_Text extract_
- - -

What the fuck?  They’re campaigning around town?  For school president?  Why?  Anyway, Pacey tells Andi that she’s boring and is taking the fun out of the process, probably on account of the fact that she’s making him campaign around the fucking town, most likely on a Saturday.  Joey shows up and tells them that Chris and Abby are defaming her publicly.  Around town?  Who gives a shit?  Pacey suggests going negative and Andi disagrees, saying that she won’t “stoop to their level”.  You’ve got to do something, Andi; unchecked, who knows how low they’re willing to go.

Jen is still trying to get Dawson to regress, and suggests stealing lipstick as a way to do so.  How does petty theft make one act younger, I wonder?  He stalls, then ultimately agrees when she continues pressing him.  Outside, they talk about the “rush” (ugh, nerds) and then we learn that Dawson was too much of a scaredy cat to actually go through with it.  He doesn’t get why being mature is a problem, you guys!  Jen tells him that he’s missing out on life by keeping the stick in his ass.


There’s a montage of campaign speeches at school.  When we resume, Abby reveals to the class that Andi’s mom is nuts, which is some kind of indication of terrible leadership abilities in Andi.  Joey tries to defend Andi, which only makes Abby cuntier.  She tells everyone that Andi’s mom killed her brother, which ends up making Andi cry.  The counselor from last episode (the one who told Pacey that he was a fuck up) finally steps in and tells Abby to shut the fuck up.  What took you so long?  You’re literally sitting right behind them.  Did you want to see how Abby’s dickery would pan out?  You’re really awful at your job.  It’s too late though, and Andi sits there speechless, probably for the first time in her life.


Joey finds Jack after the debate and tells him she’s sorry for trying to get personal info out of him.  Jack flips shit on her and tells her to back the fuck off and leave him alone while he tries to find Andi.  He doesn’t need her help!

Pacey somehow inexplicably knew that Andi was in the girl’s bathroom and walks right on in like he owns the place.  He tells Andi that it’s really not that big of a deal.  Andi confides to him that she can’t go back out there because everyone will laugh at her.  I don’t get why mental illness is such a laughing matter in The Creek.  Seriously.  This show treats it like it’s a black mark.  Pacey tells her that if she ignores it, things will go back to normal.  To thank him, she takes his campaign book and breaks the fucking mirror with it.  Now your mom is crazy AND you have seven years of bad luck!


Looks like Bro Dad hit it and quit it!  He’s still at his apartment, anyway.  Dawson stops by with his mail and tells him that he saw them banging on the table.  He’s so bizarrely comfortable telling Bro Dad, to the point that even Bro Dad tells him that it’s kind of weird how casual he’s being about it.  Dawson tells him that it’s totally cool if he comes over and stuffs his mom once in a while, or maybe even permanently, and Bro Dad tells him that it was a mistake and that nothing’s changed.  Ice cold.

- - -

_Stored data_
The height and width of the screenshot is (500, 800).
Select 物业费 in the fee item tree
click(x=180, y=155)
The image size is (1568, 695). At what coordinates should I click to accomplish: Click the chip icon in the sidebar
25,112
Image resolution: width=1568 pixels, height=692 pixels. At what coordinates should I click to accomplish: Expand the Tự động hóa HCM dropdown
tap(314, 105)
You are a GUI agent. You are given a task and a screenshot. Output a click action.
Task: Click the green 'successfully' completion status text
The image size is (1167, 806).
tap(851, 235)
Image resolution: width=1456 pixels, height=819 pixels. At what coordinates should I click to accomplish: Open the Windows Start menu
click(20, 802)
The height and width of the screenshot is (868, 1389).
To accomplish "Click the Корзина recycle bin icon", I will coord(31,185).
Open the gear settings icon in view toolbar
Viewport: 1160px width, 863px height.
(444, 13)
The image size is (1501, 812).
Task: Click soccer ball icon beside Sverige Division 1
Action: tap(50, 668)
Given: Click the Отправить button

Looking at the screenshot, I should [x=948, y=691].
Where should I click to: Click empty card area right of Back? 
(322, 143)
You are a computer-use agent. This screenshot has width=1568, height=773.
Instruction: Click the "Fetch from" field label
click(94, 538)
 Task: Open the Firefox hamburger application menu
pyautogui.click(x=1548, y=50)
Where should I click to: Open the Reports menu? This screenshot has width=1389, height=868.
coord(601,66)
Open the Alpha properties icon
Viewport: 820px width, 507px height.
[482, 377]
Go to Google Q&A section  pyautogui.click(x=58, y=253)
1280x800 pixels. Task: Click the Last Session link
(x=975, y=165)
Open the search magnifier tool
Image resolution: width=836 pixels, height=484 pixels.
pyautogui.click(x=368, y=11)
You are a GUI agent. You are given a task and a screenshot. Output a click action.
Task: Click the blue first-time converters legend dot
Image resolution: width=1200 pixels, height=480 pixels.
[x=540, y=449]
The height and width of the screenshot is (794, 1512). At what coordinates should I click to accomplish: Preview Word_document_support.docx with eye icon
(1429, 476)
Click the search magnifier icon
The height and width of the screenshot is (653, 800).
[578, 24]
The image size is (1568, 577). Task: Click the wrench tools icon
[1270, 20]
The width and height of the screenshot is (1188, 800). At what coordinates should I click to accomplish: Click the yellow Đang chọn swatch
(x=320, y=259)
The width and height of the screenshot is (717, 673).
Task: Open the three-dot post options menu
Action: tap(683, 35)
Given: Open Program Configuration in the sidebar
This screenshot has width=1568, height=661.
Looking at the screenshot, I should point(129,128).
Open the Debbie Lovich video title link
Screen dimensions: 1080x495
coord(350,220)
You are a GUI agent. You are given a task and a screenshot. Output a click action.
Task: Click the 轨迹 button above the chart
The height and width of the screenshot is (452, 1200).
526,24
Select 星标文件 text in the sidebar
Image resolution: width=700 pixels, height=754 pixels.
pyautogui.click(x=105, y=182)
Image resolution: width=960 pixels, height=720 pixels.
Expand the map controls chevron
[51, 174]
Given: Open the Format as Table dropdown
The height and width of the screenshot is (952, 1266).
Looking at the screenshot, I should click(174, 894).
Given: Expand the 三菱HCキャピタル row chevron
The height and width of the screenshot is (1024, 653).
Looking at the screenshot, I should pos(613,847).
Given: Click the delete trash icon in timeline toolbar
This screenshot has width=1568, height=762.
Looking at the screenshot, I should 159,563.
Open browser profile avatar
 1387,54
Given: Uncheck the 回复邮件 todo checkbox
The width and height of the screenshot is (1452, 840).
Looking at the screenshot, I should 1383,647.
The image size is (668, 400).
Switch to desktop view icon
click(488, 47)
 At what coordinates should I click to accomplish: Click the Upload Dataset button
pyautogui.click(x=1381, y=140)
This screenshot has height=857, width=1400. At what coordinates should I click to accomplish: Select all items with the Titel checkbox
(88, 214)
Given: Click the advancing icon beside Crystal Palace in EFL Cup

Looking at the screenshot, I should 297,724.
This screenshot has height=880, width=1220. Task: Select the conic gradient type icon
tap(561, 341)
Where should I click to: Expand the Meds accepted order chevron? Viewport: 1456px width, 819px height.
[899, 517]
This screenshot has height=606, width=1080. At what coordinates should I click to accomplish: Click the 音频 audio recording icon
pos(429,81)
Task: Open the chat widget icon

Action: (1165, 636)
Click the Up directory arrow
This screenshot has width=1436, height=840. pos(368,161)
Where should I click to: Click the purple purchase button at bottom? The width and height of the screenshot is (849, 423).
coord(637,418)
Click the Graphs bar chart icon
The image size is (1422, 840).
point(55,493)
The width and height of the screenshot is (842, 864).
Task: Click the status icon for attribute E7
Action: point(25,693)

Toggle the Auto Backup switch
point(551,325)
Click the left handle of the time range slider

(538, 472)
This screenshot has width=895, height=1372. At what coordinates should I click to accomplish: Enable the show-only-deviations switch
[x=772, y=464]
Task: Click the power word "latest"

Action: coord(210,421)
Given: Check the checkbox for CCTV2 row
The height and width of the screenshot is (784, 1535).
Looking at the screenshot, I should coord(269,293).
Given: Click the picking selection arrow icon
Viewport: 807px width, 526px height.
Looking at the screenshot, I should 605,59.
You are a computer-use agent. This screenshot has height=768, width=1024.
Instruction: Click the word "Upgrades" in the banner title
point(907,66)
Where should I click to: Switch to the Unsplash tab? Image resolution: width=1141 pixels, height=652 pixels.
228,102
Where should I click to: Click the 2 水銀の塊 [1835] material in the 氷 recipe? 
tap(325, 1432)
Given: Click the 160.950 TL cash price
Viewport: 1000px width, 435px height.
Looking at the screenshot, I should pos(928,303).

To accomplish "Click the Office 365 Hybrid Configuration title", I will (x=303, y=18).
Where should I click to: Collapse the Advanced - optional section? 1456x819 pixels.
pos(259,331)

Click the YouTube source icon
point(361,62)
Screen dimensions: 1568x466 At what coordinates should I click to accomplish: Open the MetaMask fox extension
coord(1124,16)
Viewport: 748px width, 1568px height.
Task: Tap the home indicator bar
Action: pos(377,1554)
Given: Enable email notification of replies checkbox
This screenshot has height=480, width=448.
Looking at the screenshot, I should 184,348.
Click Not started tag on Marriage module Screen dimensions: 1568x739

- - -

_Short problem 1_
In the episode recap, why does Andi tell Pacey she can't go back out there?
_Short problem 2_
Translate this sentence from the episode recap into Spanish: "He tells Andi that it’s really not that big of a deal."
_Short problem 3_
Reproduce the episode recap from "Joey finds Jack" to "of bad luck!".

_Final result 1_
She says she can't go back out because everyone will laugh at her.

_Final result 2_
Le dice a Andi que en realidad no es para tanto.

_Final result 3_
Joey finds Jack after the debate and tells him she’s sorry for trying to get personal info out of him.  Jack flips shit on her and tells her to back the fuck off and leave him alone while he tries to find Andi.  He doesn’t need her help!

Pacey somehow inexplicably knew that Andi was in the girl’s bathroom and walks right on in like he owns the place.  He tells Andi that it’s really not that big of a deal.  Andi confides to him that she can’t go back out there because everyone will laugh at her.  I don’t get why mental illness is such a laughing matter in The Creek.  Seriously.  This show treats it like it’s a black mark.  Pacey tells her that if she ignores it, things will go back to normal.  To thank him, she takes his campaign book and breaks the fucking mirror with it.  Now your mom is crazy AND you have seven years of bad luck!